The records:
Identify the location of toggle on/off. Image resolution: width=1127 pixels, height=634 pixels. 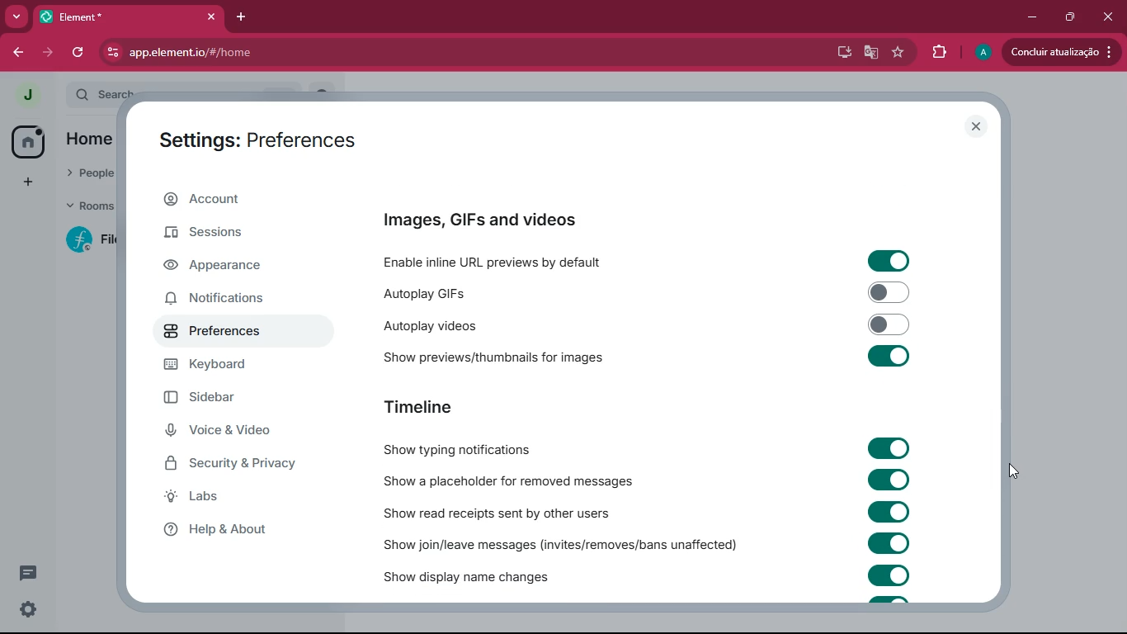
(890, 512).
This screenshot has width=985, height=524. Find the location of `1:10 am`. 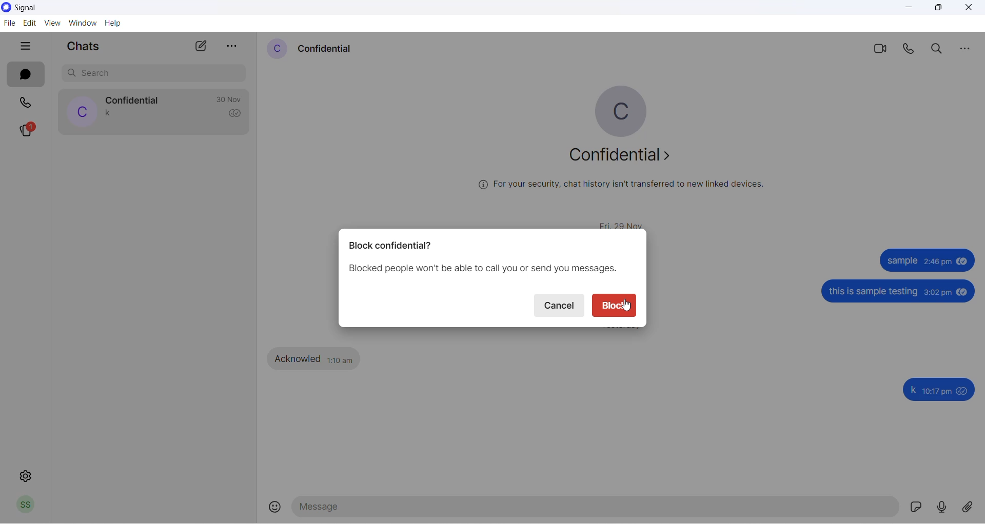

1:10 am is located at coordinates (341, 359).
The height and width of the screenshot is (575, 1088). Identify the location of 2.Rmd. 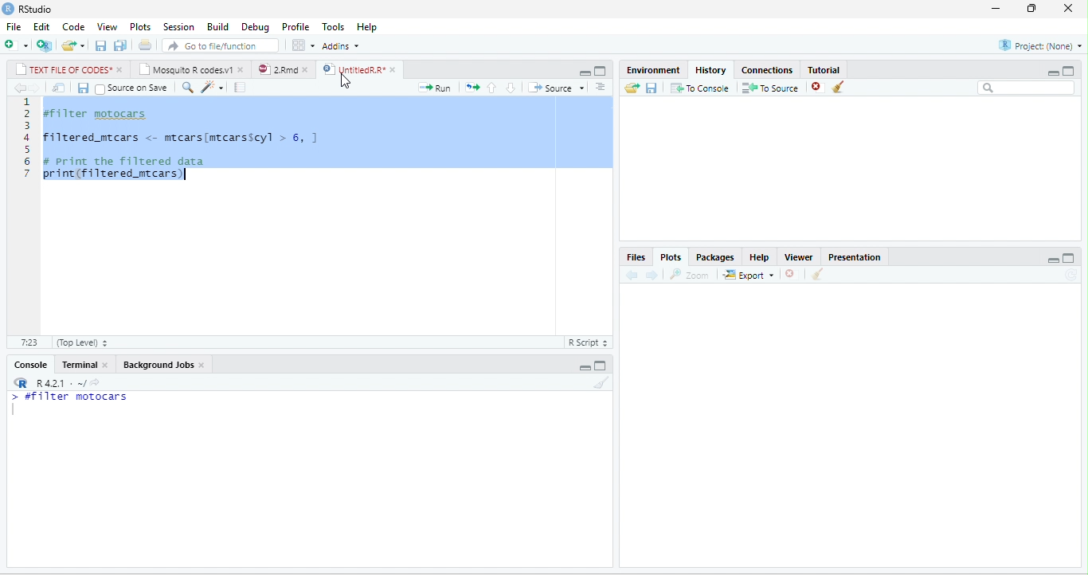
(277, 69).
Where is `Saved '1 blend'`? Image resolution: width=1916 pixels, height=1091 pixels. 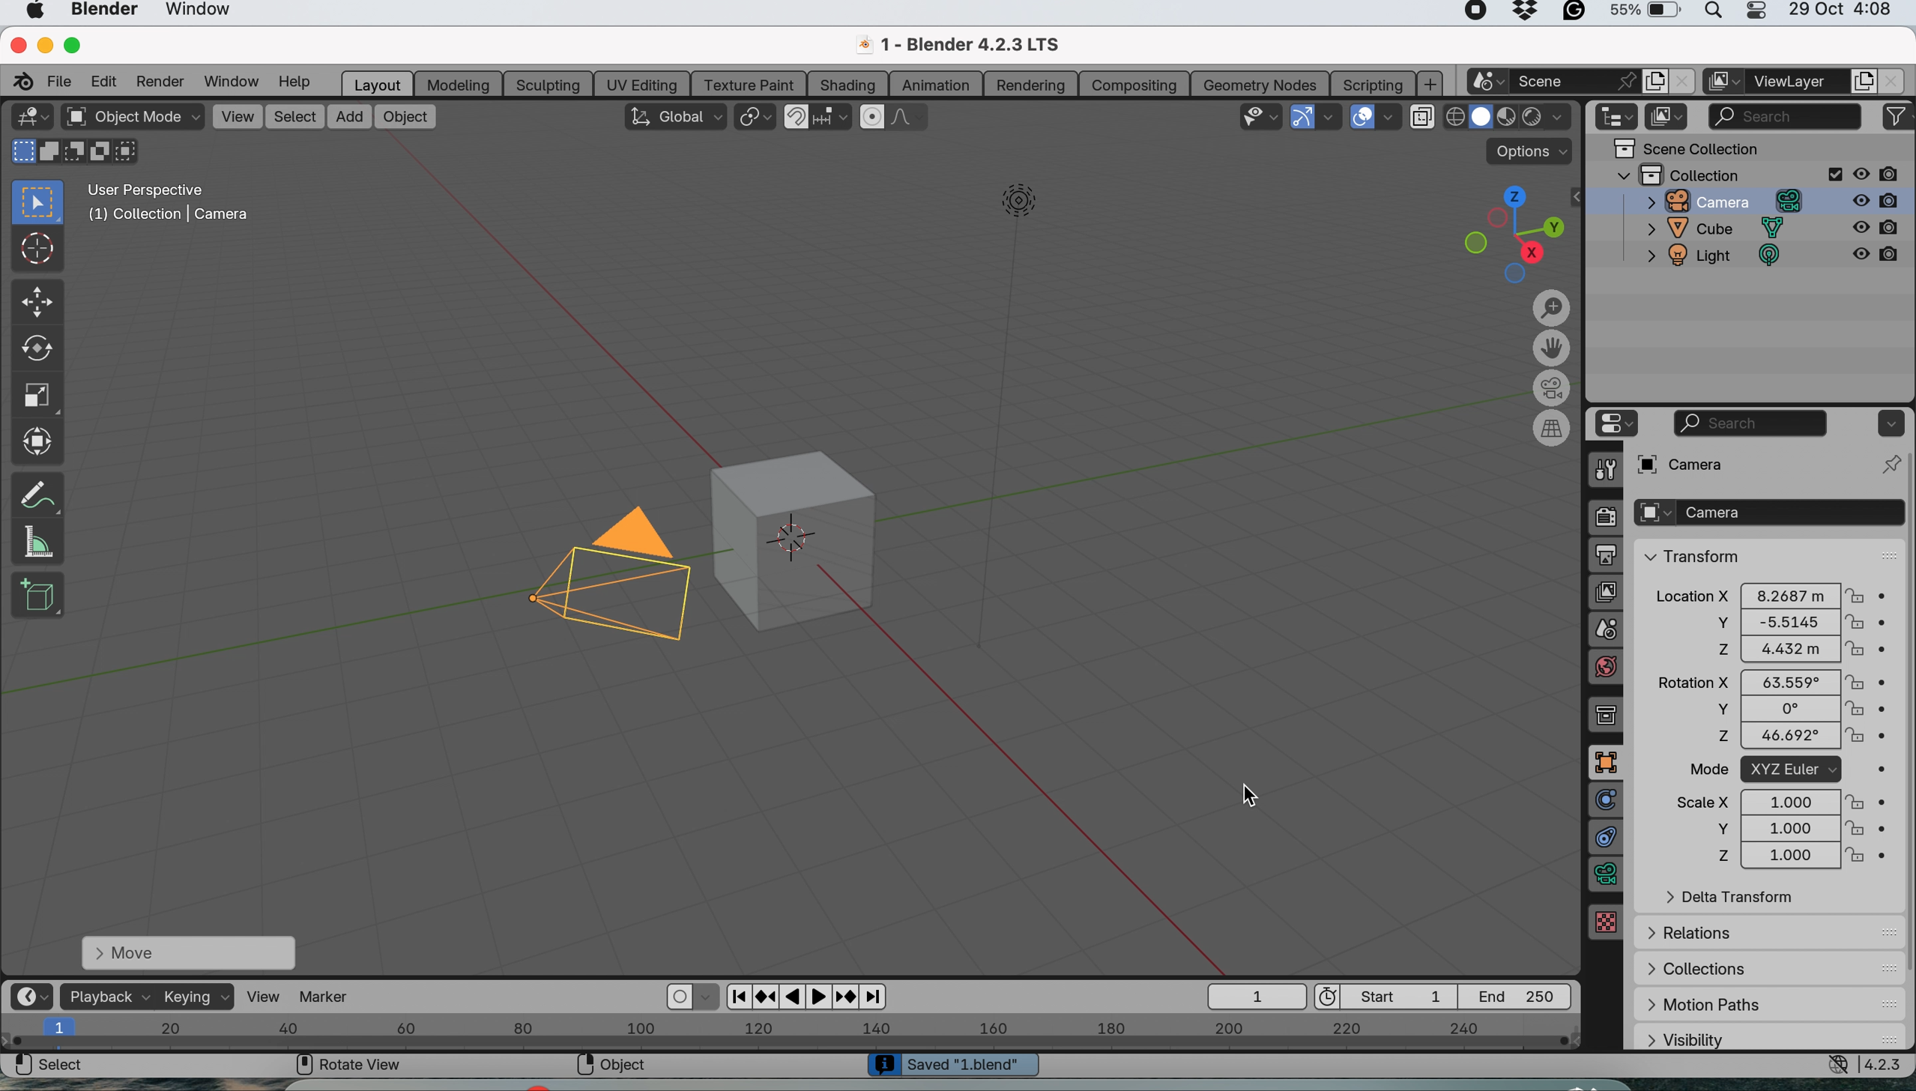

Task to complete:
Switch every "location" to "position" throughout the listing and reproduce all its lines with nothing else altered. Omit the pictures.

Full solution:
Identify the position of toggle on/off. Image resolution: width=1127 pixels, height=634 pixels. 
(890, 512).
This screenshot has width=985, height=524. Find the position of `1:10 am`. 

1:10 am is located at coordinates (341, 359).
The height and width of the screenshot is (575, 1088). Identify the position of 2.Rmd. 
(277, 69).
Where is `Saved '1 blend'`? Image resolution: width=1916 pixels, height=1091 pixels. 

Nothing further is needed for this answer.